_Exercise prompt_
Retype every entry word for word.

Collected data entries
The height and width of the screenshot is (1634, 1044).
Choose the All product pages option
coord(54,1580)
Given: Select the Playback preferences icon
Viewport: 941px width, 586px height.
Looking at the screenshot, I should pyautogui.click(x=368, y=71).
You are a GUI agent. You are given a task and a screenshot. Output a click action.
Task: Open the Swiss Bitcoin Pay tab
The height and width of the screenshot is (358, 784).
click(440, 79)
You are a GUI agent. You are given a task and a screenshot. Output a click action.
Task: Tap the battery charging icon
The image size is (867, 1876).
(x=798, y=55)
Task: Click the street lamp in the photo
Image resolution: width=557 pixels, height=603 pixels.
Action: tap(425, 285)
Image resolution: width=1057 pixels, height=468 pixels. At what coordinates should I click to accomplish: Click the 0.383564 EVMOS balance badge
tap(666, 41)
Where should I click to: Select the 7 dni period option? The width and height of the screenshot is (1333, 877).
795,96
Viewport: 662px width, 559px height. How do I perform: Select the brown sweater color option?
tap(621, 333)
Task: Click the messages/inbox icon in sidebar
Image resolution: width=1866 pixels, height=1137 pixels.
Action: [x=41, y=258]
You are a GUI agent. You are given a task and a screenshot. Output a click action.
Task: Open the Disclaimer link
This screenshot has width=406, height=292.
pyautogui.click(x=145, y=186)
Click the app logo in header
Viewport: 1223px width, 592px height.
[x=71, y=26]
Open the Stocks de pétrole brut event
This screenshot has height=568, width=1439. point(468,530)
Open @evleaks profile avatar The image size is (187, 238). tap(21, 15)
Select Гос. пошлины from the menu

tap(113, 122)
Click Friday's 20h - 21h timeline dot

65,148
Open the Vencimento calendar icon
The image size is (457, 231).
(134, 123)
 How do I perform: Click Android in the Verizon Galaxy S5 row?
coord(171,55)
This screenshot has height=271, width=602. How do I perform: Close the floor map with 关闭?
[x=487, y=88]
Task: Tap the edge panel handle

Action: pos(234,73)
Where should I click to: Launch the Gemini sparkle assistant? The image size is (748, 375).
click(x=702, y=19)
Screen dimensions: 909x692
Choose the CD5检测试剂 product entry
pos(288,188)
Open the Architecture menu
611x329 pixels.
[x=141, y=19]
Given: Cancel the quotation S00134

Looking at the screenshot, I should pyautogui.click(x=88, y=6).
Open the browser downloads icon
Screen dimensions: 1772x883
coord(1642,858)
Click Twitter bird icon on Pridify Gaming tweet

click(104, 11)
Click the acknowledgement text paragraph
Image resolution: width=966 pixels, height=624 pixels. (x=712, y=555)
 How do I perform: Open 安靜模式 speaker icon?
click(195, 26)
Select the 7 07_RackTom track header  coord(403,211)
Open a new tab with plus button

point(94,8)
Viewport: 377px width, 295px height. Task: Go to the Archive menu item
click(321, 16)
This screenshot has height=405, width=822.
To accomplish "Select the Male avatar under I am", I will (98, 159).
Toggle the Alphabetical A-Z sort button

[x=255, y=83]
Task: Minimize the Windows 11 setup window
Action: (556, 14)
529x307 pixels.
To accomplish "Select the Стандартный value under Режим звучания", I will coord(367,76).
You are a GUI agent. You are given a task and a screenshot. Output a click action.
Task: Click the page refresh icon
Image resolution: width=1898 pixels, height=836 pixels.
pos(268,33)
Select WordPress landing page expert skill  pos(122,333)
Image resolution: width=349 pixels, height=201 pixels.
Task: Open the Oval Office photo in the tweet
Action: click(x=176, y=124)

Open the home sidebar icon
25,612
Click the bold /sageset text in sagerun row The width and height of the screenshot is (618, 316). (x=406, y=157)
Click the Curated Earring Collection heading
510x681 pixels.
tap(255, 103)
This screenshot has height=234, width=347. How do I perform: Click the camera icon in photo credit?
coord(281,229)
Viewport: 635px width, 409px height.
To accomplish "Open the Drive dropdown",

_Problem solution_
The height and width of the screenshot is (1634, 1044).
Choose the All product pages option
coord(54,1580)
Given: Select the Playback preferences icon
Viewport: 941px width, 586px height.
Looking at the screenshot, I should pyautogui.click(x=368, y=71).
You are a GUI agent. You are given a task and a screenshot. Output a click action.
Task: Open the Swiss Bitcoin Pay tab
The height and width of the screenshot is (358, 784).
click(440, 79)
You are a GUI agent. You are given a task and a screenshot. Output a click action.
Task: Tap the battery charging icon
The image size is (867, 1876).
(x=798, y=55)
Task: Click the street lamp in the photo
Image resolution: width=557 pixels, height=603 pixels.
Action: tap(425, 285)
Image resolution: width=1057 pixels, height=468 pixels. At what coordinates should I click to accomplish: Click the 0.383564 EVMOS balance badge
tap(666, 41)
Where should I click to: Select the 7 dni period option? The width and height of the screenshot is (1333, 877).
795,96
Viewport: 662px width, 559px height. How do I perform: Select the brown sweater color option?
tap(621, 333)
Task: Click the messages/inbox icon in sidebar
Image resolution: width=1866 pixels, height=1137 pixels.
Action: [x=41, y=258]
You are a GUI agent. You are given a task and a screenshot. Output a click action.
Task: Open the Disclaimer link
This screenshot has width=406, height=292.
pyautogui.click(x=145, y=186)
Click the app logo in header
Viewport: 1223px width, 592px height.
[x=71, y=26]
Open the Stocks de pétrole brut event
This screenshot has height=568, width=1439. point(468,530)
Open @evleaks profile avatar The image size is (187, 238). tap(21, 15)
Select Гос. пошлины from the menu

tap(113, 122)
Click Friday's 20h - 21h timeline dot

65,148
Open the Vencimento calendar icon
The image size is (457, 231).
(134, 123)
 How do I perform: Click Android in the Verizon Galaxy S5 row?
coord(171,55)
This screenshot has height=271, width=602. How do I perform: Close the floor map with 关闭?
[x=487, y=88]
Task: Tap the edge panel handle

Action: pos(234,73)
Where should I click to: Launch the Gemini sparkle assistant? The image size is (748, 375).
click(x=702, y=19)
Screen dimensions: 909x692
Choose the CD5检测试剂 product entry
pos(288,188)
Open the Architecture menu
611x329 pixels.
[x=141, y=19]
Given: Cancel the quotation S00134

Looking at the screenshot, I should pyautogui.click(x=88, y=6).
Open the browser downloads icon
Screen dimensions: 1772x883
coord(1642,858)
Click Twitter bird icon on Pridify Gaming tweet

click(104, 11)
Click the acknowledgement text paragraph
Image resolution: width=966 pixels, height=624 pixels. (x=712, y=555)
 How do I perform: Open 安靜模式 speaker icon?
click(195, 26)
Select the 7 07_RackTom track header  coord(403,211)
Open a new tab with plus button

point(94,8)
Viewport: 377px width, 295px height. Task: Go to the Archive menu item
click(321, 16)
This screenshot has height=405, width=822.
To accomplish "Select the Male avatar under I am", I will (98, 159).
Toggle the Alphabetical A-Z sort button

[x=255, y=83]
Task: Minimize the Windows 11 setup window
Action: (556, 14)
529x307 pixels.
To accomplish "Select the Стандартный value under Режим звучания", I will coord(367,76).
You are a GUI agent. You are given a task and a screenshot. Output a click action.
Task: Click the page refresh icon
Image resolution: width=1898 pixels, height=836 pixels.
pos(268,33)
Select WordPress landing page expert skill  pos(122,333)
Image resolution: width=349 pixels, height=201 pixels.
Task: Open the Oval Office photo in the tweet
Action: click(x=176, y=124)

Open the home sidebar icon
25,612
Click the bold /sageset text in sagerun row The width and height of the screenshot is (618, 316). (x=406, y=157)
Click the Curated Earring Collection heading
510x681 pixels.
tap(255, 103)
This screenshot has height=234, width=347. How do I perform: Click the camera icon in photo credit?
coord(281,229)
Viewport: 635px width, 409px height.
To accomplish "Open the Drive dropdown",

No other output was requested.